Lo primero que hice al aterrizar en Dallas y pasar la siempre estresante barrera de policía internacional fue correr a una tienda de revistas. Miles de revistas. Ya sé, hay estadísticas horribles sobre todos los medios que han quebrado con la crisis, pero acá sigue habiendo publicaciones para todos los gustos. Una delicia.

La primera en atraer mi vista fue Wired, que llevaba en su portada al guapísimo Brad Pitt. Toqué la portada y era lo máximo, papel grueso, opaco y rugoso. Tuve que comprarla. Claro que lo de Brad fue un poco un engaño, porque lo que hace es una humorada de un par de párrafos, pero igual el número tenía algunas cosas interesantes. El punto es que la compra fue una decisión sensorial, pues probablemente no habría hecho click en ninguno de los artículos, pese a que visito con frecuencia el sitio de Wired.

También caí con el New Yorker. Siempre caigo aunque nunca alcanzo a leerlo entero. Ni siquiera me dí cuenta de que no era el último número. La portada era bella y traía un gran reportaje sobre la guerra en Irak que podría convertirse en la tercera parte de la serie Band of Brothers (si es que es cierto que hicieron una segunda en la guerra de Corea).

El reportaje cuenta la historia de un coronel que estuvo en la famosa batalla de Mogadiscio que se narra en La Caída del Halcón Negro (el libro de Mark Bowden llevado al cine por Scott Ridley). Un milico agresivo, duro, que va a derecho a matar.

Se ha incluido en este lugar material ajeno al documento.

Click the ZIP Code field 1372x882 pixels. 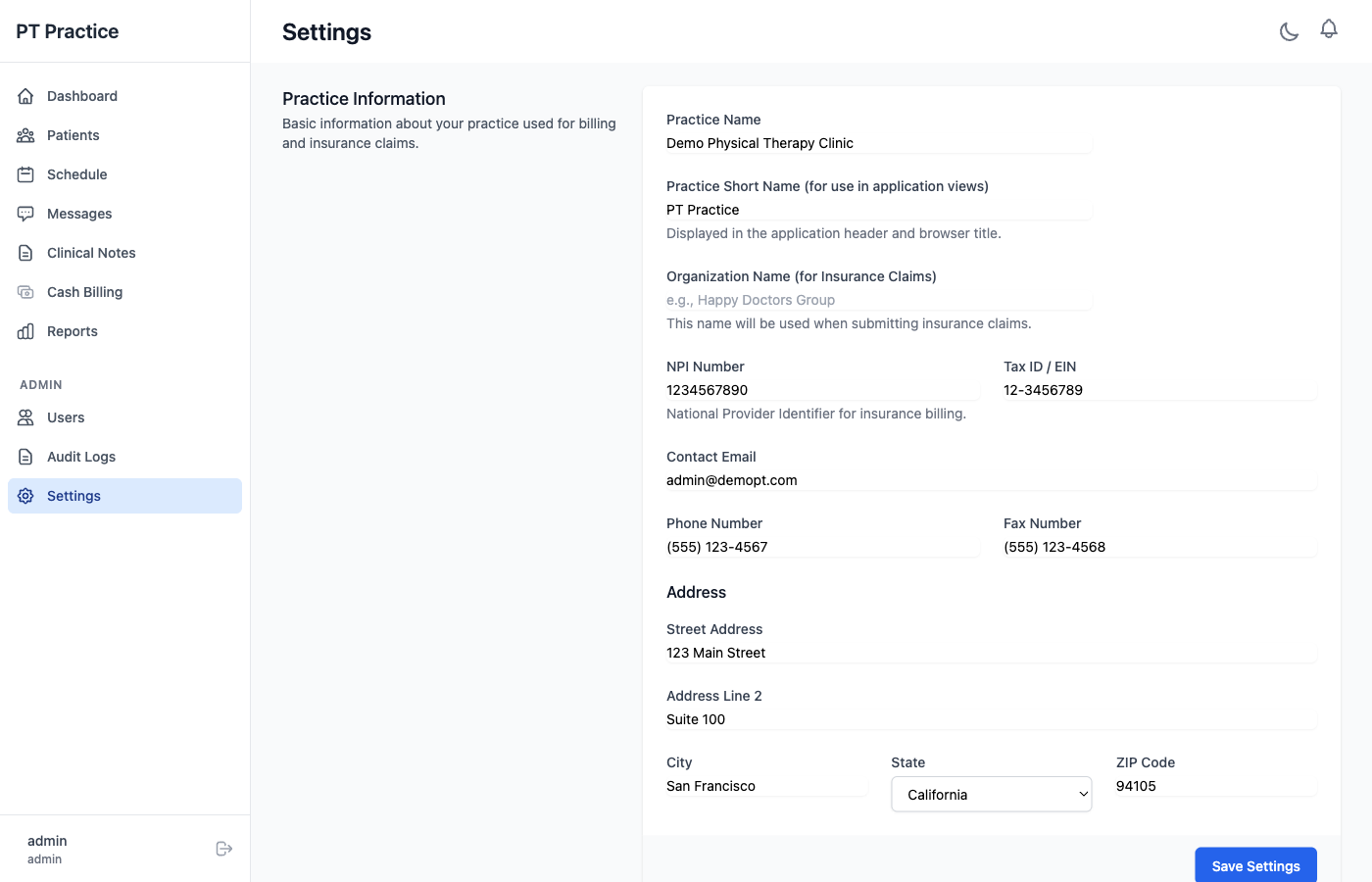[1215, 786]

En Irak estuvo a cargo de la 101 Airbone Division, la misma de los paracaídista de la Segunda Guerra Mundial que retrata Band of Brothers. Hasta ahí la trivia, porque lo que el reportaje busca mostrar es cómo un hombre a cargo de una tropa puede condicionar la guerra al punto de desatar una masacre.

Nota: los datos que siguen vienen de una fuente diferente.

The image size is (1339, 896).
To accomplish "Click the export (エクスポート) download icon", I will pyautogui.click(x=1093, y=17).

Como tenía una escala de tres horas y luego tomé un vuelo de la misma duración, también me dio tiempo de devorarme el New York Times en papel. Me sorprendió que titularan con un reportaje sobre los accidentes de auto por hablar por celular o mandar mensajes de texto (adentro venían dos páginas gigantes). El número dominical estaba excelente, pero me pareció que para un diario que está en crisis, no era un tema muy vendedor. Como sea, fui feliz leyendo en papel el diario que todos los domingos hojeo en internet.

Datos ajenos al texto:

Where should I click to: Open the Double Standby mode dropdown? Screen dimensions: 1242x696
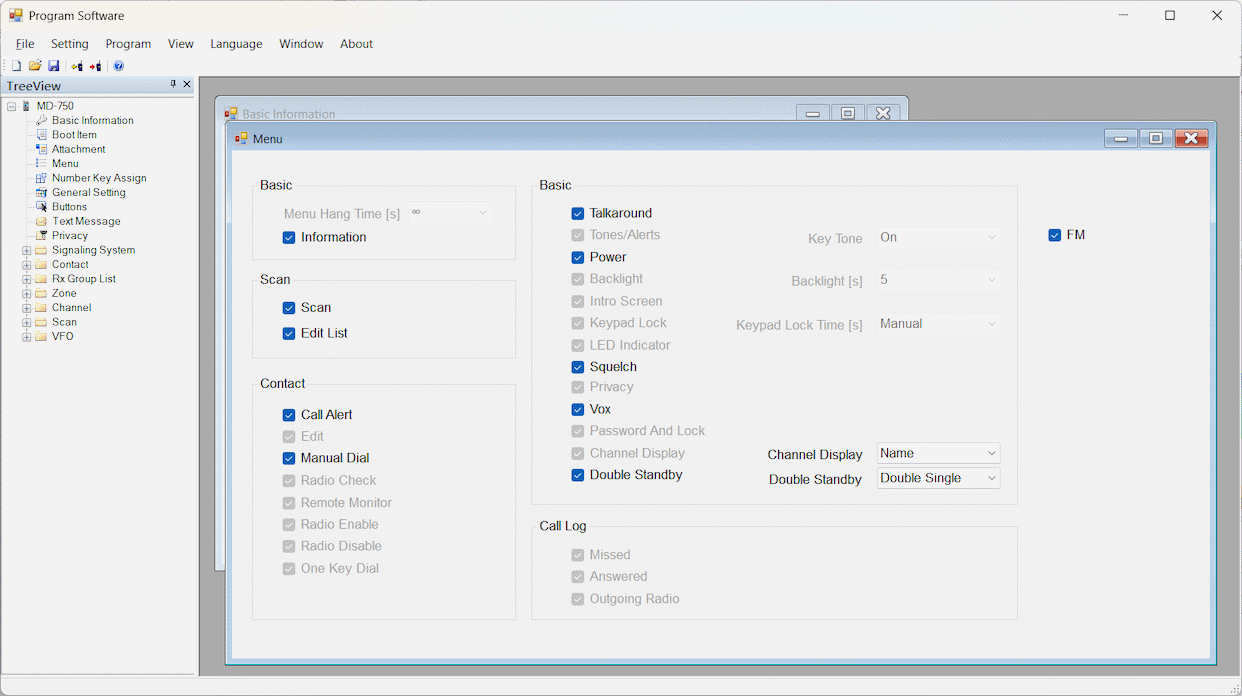click(938, 478)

Ya sé que esto parece una apología al papel, lo que es raro viniendo de alguien que trabaja en un medio digital y que muchas veces lee los diarios en la pantalla aunque los tenga en papel. Lo sé y es un poco una apología. Hoy amé el papel. Tener un menú como el que hay en los medios de EE.UU. y tener el tiempo de leer con calma me hizo comenzar bien el día.